Photo: Kayden et al. (2000)
Photo: Kayden et al. (2000)

At the corners of East 37th and 38th Streets along First Avenue are usable street-level park areas, paved in a decorative brick pattern and lushly landscaped with full-canopied trees, that offer numerous two-sided wooden benches and serpentine bike racks. Sunlight and shade are in abundance here. The plaza benefits greatly from its broad southern and eastern exposure and the complete absence of adjacent skyscrapers immediately to the south. The Midtown Tunnel Access Road guarantees continued access to sunlight unless the tunnel authority were to decide to allow buildings to be constructed in the air rights above its roads.

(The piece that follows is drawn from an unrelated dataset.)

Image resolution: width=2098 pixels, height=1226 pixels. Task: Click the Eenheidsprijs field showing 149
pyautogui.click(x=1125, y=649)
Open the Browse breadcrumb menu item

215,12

Although the escarpment is visually impressive, it cleaves the space in two, obstructing direct pedestrian access from First Avenue to the plaza’s interior and beyond. The user is forced to walk around the mound, next to the side streets, before reaching the inner flank, where a large, amphitheater-shaped water feature with cascading waterfall and basin is oriented toward the building. Approached down five steps, the basin exhibits at its center an abstract bronze sculpture, entitled Peirene (1988), by Aristides Demetrios, that resembles an oversized magnet. In front of the water element are plantings of colorful flowers. A permanent space-age canopy hangs over the through-block driveway and stretches toward the water element. Although the driveway between the building and water feature is private, the open area west of it extending to the building wall is part of the required public space.